On March 19, 2019, Downtown Music Publishing LLC... filed a lawsuit against the

Company in the U.S. District Court for the Southern District of New York alleging that the

Company engaged in copyright infringement by using certain accused songs in streaming

and recorded fitness classes without necessary licenses. The plaintiffs allege that they are

music publishers that own or control the copyrights in numerous musical works that were

synchronized by the Company without the plaintiffs' authorization... It seeks injunctive

relief, up to $150 million in damages, and attorneys' fees and costs. The Company intends

to vigorously defend the claim.

While the Company cannot predict what the ultimate result of any judgment against, or

settlement by, the Company, will be in this matter, based on application of ASC 450,

"Contingencies", at June 30, 2019, the Company has accrued its best estimate within a

range of reasonably possible outcomes ranging from $4.0 million to $11.0 million, which is

included in accrued expenses in the accompanying consolidated balance sheets.
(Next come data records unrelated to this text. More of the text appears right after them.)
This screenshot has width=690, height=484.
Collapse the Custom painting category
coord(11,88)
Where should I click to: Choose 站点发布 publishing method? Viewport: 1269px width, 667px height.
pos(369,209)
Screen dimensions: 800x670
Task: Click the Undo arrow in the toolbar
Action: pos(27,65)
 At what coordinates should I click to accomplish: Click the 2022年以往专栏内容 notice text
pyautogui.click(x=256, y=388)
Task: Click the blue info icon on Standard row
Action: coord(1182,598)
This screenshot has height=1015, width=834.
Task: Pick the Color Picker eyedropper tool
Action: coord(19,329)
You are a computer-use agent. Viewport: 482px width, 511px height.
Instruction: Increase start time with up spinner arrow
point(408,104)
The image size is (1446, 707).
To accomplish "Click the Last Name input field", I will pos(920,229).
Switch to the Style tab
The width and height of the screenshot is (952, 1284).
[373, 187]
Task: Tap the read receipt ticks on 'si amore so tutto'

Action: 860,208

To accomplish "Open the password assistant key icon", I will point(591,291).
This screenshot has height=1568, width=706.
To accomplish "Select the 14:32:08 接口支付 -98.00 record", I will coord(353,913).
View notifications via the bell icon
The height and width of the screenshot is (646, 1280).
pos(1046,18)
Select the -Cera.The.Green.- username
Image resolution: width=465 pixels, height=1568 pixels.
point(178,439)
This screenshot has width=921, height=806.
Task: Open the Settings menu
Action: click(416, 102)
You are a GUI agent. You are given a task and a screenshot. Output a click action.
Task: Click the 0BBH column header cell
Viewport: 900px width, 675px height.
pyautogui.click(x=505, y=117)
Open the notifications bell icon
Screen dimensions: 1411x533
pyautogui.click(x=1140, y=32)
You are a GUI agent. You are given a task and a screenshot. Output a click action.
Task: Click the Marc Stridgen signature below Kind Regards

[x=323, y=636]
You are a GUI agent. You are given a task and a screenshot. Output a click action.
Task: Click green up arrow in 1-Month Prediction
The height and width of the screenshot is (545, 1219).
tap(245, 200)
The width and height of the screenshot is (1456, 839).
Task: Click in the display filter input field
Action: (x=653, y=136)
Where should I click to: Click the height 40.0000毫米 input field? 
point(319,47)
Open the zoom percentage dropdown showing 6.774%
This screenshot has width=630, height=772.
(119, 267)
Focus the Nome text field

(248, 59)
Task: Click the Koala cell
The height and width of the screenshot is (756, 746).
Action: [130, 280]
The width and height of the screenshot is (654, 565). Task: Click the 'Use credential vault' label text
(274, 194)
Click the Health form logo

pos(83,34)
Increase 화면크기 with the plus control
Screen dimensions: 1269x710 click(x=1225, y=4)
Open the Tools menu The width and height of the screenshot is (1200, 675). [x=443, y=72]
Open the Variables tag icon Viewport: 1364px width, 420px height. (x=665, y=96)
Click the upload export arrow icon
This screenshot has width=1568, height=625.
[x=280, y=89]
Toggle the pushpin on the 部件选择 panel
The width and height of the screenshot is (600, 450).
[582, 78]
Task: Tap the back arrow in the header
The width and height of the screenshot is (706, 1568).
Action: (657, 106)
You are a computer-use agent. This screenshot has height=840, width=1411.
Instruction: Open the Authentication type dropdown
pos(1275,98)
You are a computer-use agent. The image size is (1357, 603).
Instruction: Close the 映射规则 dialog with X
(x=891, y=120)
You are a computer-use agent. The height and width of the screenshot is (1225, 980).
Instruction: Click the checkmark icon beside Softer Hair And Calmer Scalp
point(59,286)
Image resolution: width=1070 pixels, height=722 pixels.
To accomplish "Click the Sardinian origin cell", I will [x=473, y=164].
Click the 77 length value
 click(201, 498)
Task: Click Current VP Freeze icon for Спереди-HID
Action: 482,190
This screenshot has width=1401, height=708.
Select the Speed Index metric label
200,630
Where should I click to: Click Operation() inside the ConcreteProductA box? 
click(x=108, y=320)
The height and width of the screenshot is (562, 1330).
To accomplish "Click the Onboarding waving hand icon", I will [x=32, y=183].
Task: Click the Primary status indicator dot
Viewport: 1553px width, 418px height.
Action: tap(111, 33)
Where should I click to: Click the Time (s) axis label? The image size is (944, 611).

Based on this disclosure, what must Peloton Interactive, Inc. believe about its possible losses

due to this lawsuit?

The probability of a loss is remote

The most likely amount is not material.

A loss is probable and the amount is reasonably estimable.

Either a loss is probable but not reasonably estimable, or a loss is reasonably possible

(less than probable but more than remote) and the amount might or might not be

reasonably estimable.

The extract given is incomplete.